Por fim, eu lembrara como tais discussões estão relacionadas ao
dispositivo clínico do desejo do analista como um desejo puro, que estará
presente em Lacan até o final dos anos cinquenta. Esta aposta clínica no desejo
puro deve ser lida como a consequência de uma leitura política. Ela explicita a
função imanente ao desejo como pura negatividade, que Lacan traz de suas
leituras de Kojève. Longe de ser uma espécie de idealização religiosa da falta, de
uma socialização feita através do aprendizado da quebra das ilusões de
onipotência do desejo, aprendizado da realidade madura de nossa finitude, do
impossível do gozo etc., o que temos em Lacan é uma operação que visa lembrar
que o desejo só pode estar em falta em relação às determinações sociais
atualmente disponíveis. Um desejo como falta não é necessariamente um desejo
que expressa a finitude dos sujeitos. Ele pode também ser pensado como modo
de experiência do excesso da potencialidade do desejo em relação às
determinações fenomenais imanentes à situação atual.

Fundar uma Escola

É tendo em vista tais problemas que devemos ler a “Proposição de 9 de outubro


de 1967 sobre o psicanalista da Escola”. Lembremos o contexto claramente
político de um texto como este. Lacan fora expulso da Sociedade Francesa de
Psicanálise em 1963, o que lhe levou a fundar sua própria Escola no ano
seguinte. A partir deste momento, Lacan não será apenas um psicanalista, mas o
responsável por sustentar um novo vínculo de formação e transmissão que se
chamará, durante quinze anos, de “Escola”. De 1964 a 1980, Lacan será a figura
principal da Escola Freudiana de Psicanálise, cuja dissolução será produzida pelo
seu próprio fundador. Neste sentido, o que veremos será a experiência de
constituição de modos de vínculos sociais e de seu fracasso.
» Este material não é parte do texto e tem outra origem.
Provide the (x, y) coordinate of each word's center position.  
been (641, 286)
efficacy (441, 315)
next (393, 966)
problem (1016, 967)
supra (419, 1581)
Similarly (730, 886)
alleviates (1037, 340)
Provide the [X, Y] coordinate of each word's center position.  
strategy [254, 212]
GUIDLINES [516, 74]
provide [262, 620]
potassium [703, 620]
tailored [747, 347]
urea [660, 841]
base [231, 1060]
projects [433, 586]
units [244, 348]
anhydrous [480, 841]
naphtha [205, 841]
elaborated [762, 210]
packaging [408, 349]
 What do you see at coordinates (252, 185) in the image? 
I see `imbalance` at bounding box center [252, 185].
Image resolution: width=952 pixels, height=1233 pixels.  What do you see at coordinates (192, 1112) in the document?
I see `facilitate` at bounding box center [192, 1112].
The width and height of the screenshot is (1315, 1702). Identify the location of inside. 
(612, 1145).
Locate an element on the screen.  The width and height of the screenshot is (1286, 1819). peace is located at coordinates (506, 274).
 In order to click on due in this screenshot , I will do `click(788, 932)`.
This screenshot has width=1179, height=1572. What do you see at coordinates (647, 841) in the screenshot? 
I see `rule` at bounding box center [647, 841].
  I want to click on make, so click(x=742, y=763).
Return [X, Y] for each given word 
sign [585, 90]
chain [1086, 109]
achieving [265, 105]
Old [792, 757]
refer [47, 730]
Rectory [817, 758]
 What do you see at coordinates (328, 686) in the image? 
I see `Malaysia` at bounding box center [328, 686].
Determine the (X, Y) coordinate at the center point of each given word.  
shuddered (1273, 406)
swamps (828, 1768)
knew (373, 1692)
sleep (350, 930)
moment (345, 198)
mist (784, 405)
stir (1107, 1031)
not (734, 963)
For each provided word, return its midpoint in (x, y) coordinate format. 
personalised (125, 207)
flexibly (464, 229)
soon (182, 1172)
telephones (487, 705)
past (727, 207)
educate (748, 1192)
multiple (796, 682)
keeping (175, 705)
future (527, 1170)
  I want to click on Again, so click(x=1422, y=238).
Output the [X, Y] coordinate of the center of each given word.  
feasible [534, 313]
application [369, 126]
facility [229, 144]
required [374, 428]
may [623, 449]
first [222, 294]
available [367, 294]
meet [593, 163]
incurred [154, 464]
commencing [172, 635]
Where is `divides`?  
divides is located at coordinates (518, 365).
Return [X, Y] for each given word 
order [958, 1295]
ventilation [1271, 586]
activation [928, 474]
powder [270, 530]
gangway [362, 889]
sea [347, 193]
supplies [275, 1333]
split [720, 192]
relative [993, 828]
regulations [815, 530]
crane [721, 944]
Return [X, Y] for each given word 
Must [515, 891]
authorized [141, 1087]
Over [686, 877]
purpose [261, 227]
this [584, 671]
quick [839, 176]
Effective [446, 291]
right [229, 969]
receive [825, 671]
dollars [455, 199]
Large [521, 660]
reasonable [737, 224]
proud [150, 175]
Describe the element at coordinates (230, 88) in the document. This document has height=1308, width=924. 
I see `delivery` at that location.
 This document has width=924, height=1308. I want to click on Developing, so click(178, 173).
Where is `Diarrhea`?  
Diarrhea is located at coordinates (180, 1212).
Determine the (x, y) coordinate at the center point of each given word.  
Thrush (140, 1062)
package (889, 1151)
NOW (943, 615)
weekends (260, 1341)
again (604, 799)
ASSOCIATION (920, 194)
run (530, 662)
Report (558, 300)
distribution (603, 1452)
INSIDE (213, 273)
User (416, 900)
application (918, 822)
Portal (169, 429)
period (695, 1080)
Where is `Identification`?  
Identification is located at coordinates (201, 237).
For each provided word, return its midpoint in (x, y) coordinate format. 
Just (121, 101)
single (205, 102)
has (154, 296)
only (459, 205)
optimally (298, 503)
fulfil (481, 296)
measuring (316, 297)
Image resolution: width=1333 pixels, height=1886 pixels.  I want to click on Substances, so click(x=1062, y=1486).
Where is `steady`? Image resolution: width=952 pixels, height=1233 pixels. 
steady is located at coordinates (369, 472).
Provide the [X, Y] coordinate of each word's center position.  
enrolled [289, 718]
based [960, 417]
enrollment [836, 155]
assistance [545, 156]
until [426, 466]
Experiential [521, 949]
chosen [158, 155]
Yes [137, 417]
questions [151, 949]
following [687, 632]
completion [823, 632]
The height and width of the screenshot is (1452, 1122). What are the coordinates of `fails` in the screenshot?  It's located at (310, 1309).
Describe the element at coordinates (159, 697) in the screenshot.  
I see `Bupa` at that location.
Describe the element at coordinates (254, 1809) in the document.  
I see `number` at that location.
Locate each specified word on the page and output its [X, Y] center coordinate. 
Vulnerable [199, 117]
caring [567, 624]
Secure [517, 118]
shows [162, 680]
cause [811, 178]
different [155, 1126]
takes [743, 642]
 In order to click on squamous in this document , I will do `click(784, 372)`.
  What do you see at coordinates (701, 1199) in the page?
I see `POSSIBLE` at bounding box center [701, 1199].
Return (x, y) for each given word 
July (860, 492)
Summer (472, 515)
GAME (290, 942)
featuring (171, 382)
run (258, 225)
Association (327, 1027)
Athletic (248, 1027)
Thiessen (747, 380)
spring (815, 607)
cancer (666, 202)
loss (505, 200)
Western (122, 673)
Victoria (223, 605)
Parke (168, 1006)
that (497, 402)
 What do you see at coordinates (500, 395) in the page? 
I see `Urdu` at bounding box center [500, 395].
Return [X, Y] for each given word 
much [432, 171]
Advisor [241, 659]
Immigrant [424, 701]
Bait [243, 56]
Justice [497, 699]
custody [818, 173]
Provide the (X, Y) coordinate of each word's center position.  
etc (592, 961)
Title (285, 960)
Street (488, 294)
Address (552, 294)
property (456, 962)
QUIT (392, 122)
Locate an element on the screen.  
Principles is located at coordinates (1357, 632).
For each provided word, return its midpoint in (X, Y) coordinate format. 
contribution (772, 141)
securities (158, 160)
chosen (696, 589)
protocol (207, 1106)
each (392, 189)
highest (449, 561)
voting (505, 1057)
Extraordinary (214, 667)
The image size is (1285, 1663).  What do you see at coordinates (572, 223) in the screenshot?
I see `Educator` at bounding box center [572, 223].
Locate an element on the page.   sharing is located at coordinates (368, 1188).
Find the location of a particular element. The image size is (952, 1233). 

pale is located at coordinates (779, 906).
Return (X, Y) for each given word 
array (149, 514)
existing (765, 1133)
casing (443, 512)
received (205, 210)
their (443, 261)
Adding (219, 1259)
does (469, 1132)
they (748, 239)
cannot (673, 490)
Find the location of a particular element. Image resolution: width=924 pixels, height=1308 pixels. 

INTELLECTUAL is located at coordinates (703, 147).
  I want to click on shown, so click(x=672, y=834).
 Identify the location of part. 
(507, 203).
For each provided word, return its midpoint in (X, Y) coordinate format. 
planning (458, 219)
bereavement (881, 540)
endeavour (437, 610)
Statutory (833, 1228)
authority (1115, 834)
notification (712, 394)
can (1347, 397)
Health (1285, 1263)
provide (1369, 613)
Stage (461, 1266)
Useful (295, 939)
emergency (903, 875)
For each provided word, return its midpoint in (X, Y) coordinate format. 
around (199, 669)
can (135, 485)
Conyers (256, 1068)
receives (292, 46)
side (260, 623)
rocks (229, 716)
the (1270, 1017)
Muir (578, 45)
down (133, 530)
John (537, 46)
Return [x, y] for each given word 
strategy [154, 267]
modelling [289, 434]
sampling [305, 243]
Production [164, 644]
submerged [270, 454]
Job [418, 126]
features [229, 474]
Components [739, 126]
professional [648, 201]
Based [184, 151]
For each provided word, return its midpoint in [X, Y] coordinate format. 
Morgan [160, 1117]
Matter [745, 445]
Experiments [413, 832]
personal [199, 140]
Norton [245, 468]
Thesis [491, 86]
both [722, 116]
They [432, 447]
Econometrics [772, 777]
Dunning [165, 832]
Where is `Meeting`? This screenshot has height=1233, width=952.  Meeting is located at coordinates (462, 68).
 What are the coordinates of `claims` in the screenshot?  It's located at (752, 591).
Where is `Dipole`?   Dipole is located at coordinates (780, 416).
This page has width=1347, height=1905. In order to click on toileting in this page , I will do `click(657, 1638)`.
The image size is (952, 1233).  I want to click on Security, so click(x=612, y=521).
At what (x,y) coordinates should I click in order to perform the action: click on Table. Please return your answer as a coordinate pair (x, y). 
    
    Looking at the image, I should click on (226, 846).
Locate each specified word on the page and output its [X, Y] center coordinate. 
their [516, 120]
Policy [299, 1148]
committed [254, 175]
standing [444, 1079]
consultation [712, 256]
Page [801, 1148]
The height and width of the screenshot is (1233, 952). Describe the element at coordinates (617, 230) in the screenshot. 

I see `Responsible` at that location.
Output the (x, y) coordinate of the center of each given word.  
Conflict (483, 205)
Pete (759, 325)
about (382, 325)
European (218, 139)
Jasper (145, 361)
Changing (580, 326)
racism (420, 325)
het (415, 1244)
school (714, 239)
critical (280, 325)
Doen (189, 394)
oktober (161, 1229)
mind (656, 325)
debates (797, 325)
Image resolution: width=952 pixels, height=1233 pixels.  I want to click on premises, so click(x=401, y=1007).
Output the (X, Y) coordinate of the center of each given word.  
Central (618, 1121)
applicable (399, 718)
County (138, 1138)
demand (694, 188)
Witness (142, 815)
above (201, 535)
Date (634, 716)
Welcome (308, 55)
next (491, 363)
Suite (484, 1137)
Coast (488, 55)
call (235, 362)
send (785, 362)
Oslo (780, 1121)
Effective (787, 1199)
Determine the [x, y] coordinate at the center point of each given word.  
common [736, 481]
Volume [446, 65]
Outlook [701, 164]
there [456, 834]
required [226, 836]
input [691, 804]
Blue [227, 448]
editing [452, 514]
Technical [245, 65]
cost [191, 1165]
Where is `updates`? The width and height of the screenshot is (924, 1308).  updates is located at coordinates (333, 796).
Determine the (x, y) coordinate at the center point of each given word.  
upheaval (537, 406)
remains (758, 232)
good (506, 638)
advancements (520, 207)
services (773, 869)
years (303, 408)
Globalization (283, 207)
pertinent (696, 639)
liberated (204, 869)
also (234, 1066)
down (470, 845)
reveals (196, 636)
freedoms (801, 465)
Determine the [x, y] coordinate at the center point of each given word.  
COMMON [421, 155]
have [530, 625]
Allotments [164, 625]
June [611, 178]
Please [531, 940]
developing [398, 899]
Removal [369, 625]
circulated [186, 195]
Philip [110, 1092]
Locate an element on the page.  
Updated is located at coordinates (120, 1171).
Devemos pensar
claramente nos dois fatos.
Isto leva inicialmente Lacan a escrever de forma mais explícita sobre
problemas de organização e sobre a forma com que a experiência psicanalítica,
longe de produzir novas configurações de vínculos sociais com força
emancipatória, havia produzido novas formas de burocracia. Neste sentido, suas
críticas a Sociedade Internacional de Psicanálise (IPA) não será movida apenas
por questões internas a lutas por hegemonia no interior do círculo de
psicanalistas. Ela será a forma da denúncia das consequências do desconhecido
que os próprios analistas teriam daquilo que Lacan chama de “ato analítico”. Ou
seja, Lacan insiste que os problemas de organização dos psicanalistas são um
problema interno a própria teoria e prática analítica, não apenas um equívoco
exterior àquilo que a psicanálise traz enquanto experiência. Desta forma, Lacan
dá o passo decisivo de afirmar que não há experiência psicanalítica que não nos
leve, necessariamente, ao redimensionamento das possibilidades da vida social.
Neste processo, Lacan trará revisões importantes a respeito daquilo que
pode sustentar laços sociais capazes de realizar expectativas de emancipação. A
figura do laço social fundado na identificação ao lugar vazio do poder não terá
mais a mesma função ordenadora que antes. O que não poderia ser diferente, já
que a própria orientação do desejo do analista como desejo puro será revista.
Tomemos, por exemplo, o primeiro princípio que Lacan apresenta ao
discutir as estruturas de organização da Escola Freudiana de Psicanálise, a saber:
“O psicanalista só se autoriza de si mesmo” 45. Ou seja, o tornar-se psicanalista
não é algo autorizado pela realização de baterias de testes, de conformação a
princípios garantidos por uma instituição, de formação curricular. O psicanalista
se autoriza a partir de si mesmo quando “ele se transforma no analista de sua
própria experiência”. Isto significa, ele ocupa a posição do analista de sua própria
experiência, o que implica que ele desaloja aquele que era então o seu analista,
que ele destitui o saber daquele que até então era o seu analista. O que não
poderia ser diferente para alguém que havia dito:

No recurso que preservamos de sujeito a sujeito, a psicanálise pode


acompanhar o paciente até o limite estático do “tu és isso”, no qual se
revela a ele a cifra de sua destinação mortal, mas não está em nosso poder
de clínicos leva-lo a este momento no qual começa a verdadeira viagem46.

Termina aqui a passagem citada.